**Supplied material:**
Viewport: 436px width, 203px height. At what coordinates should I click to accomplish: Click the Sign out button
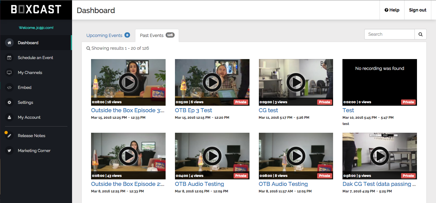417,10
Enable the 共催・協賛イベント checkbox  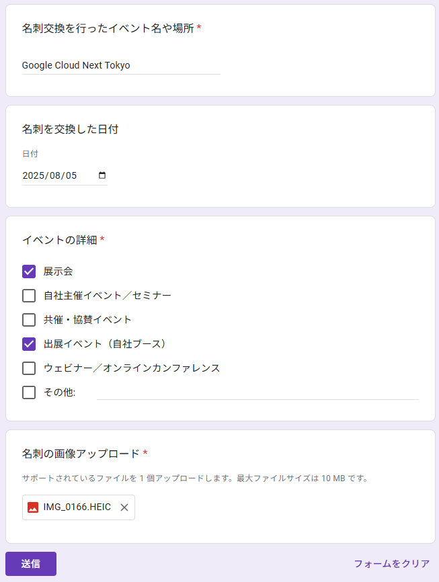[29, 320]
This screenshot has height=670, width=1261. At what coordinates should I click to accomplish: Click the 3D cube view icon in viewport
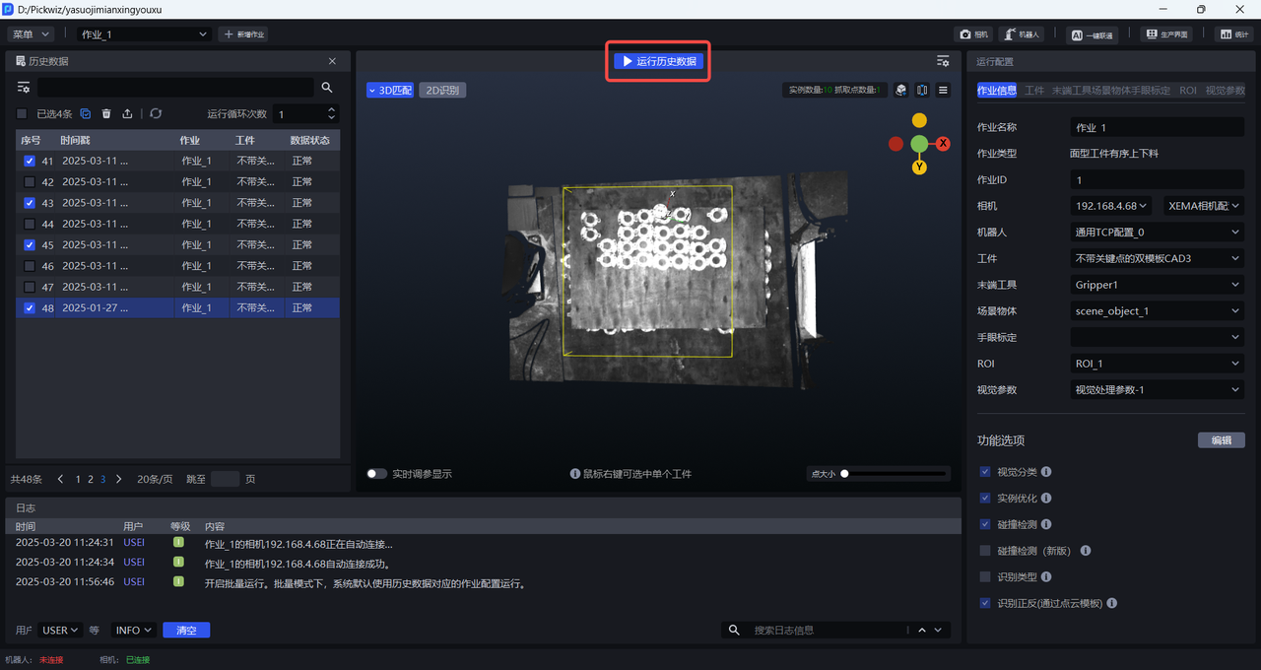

--

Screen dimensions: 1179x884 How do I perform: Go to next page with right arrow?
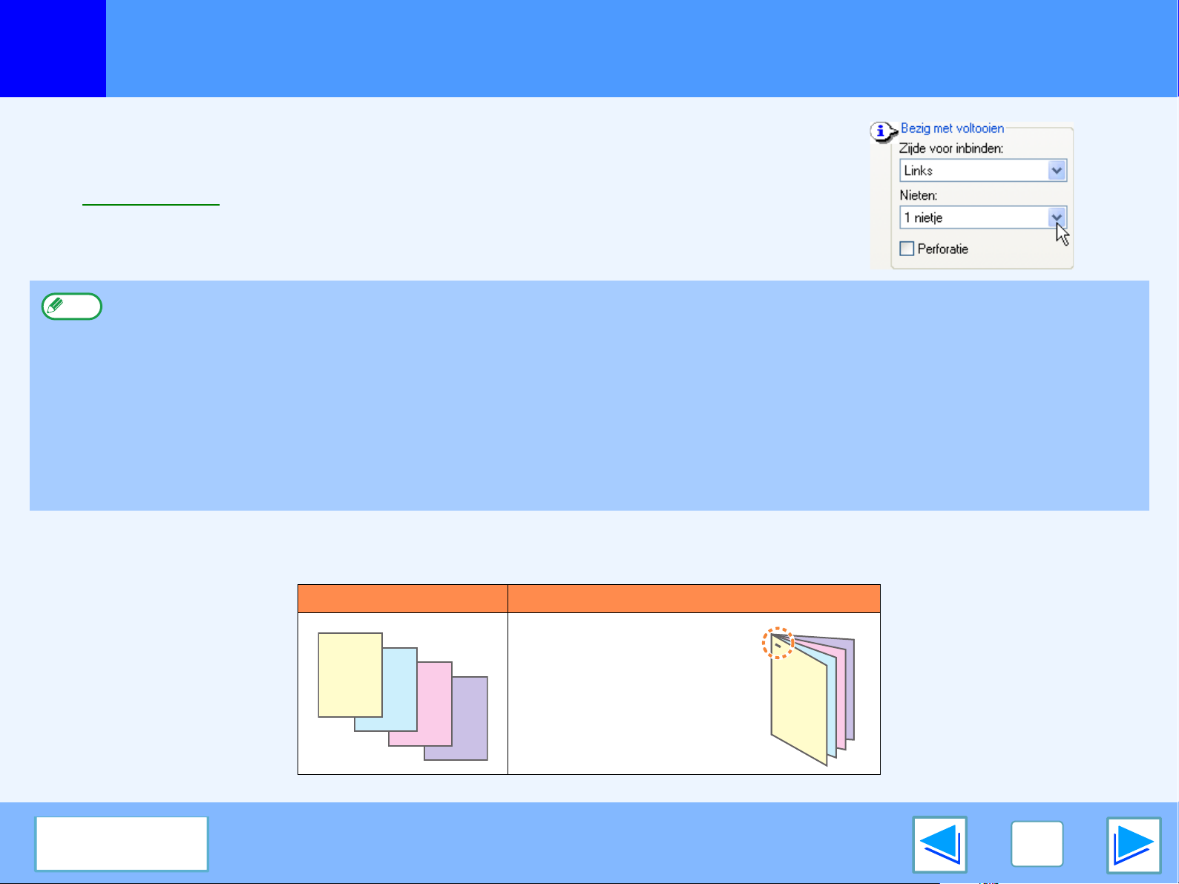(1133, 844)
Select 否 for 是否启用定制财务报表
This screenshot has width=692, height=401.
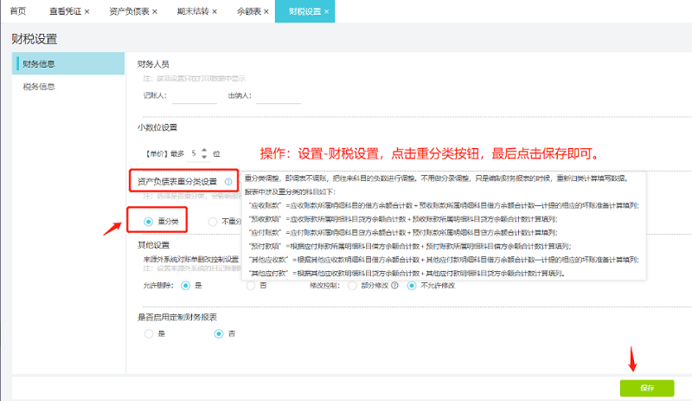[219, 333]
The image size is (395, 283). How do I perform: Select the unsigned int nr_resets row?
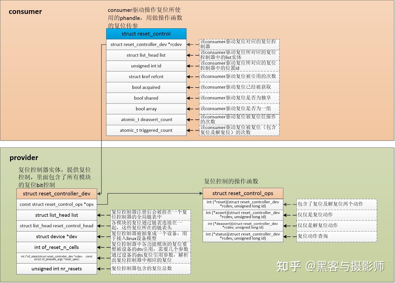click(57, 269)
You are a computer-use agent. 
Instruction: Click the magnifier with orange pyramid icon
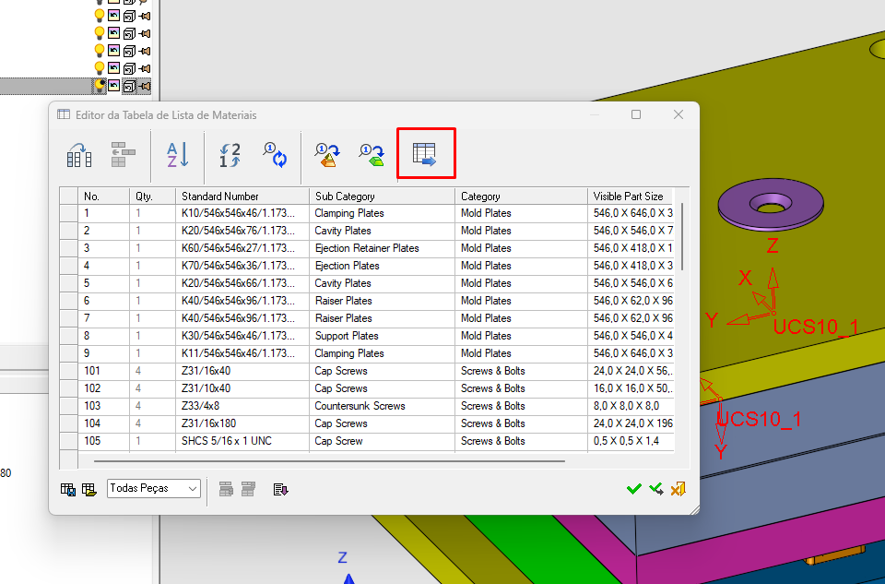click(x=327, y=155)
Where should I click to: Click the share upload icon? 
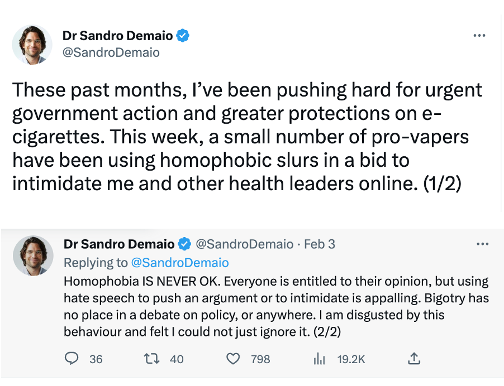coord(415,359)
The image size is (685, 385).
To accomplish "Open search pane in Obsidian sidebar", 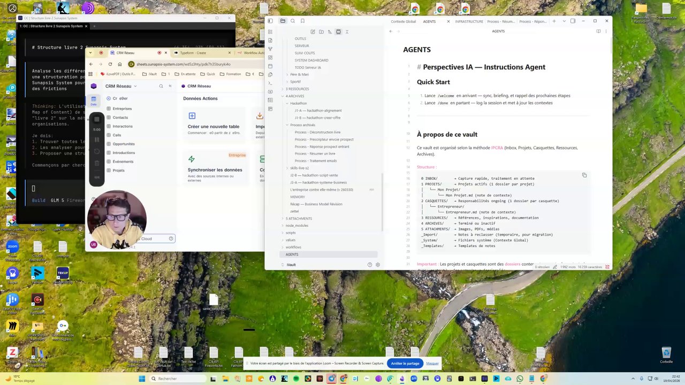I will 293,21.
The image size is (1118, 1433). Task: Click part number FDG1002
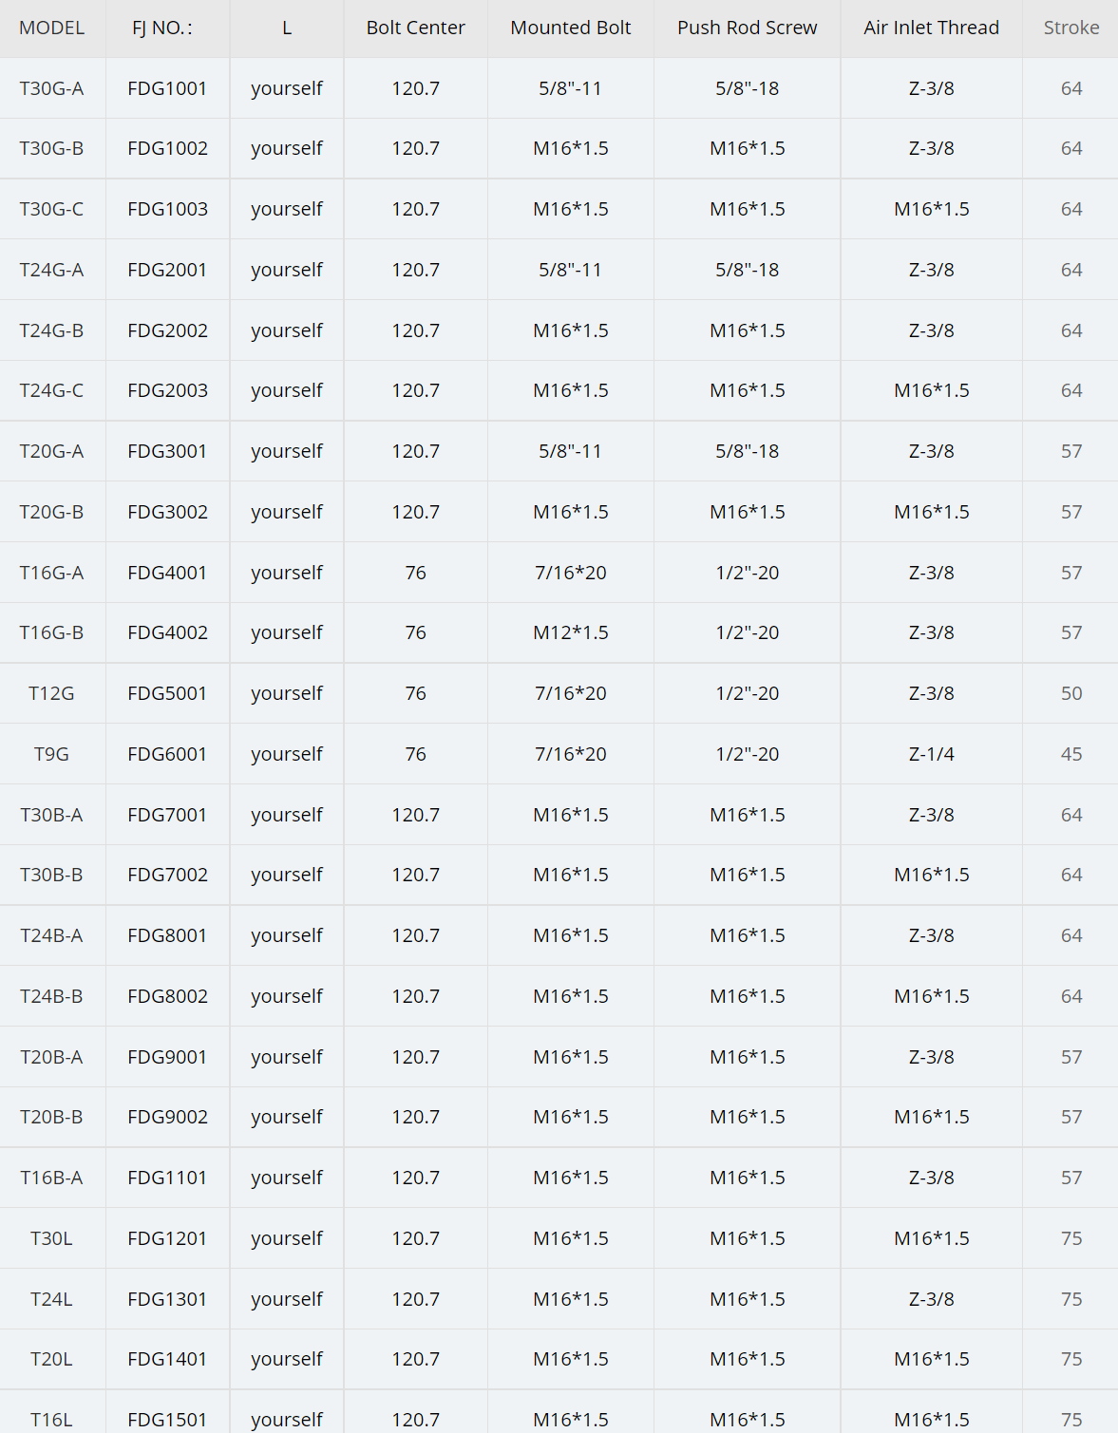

**Exercise prompt:** Set the pictures aside and transcribe exactly the stretch of lines above, beginning with the one holding "The image size is (395, 283)." and ending with the one holding "The image size is (685, 385).".

**Result for this exercise:**
The image size is (395, 283). How do I perform: Select the unsigned int nr_resets row?
click(57, 269)
You are a computer-use agent. 
Instruction: Click the magnifier with orange pyramid icon
click(x=327, y=155)
Where should I click to: Click the share upload icon? 
coord(415,359)
The image size is (685, 385).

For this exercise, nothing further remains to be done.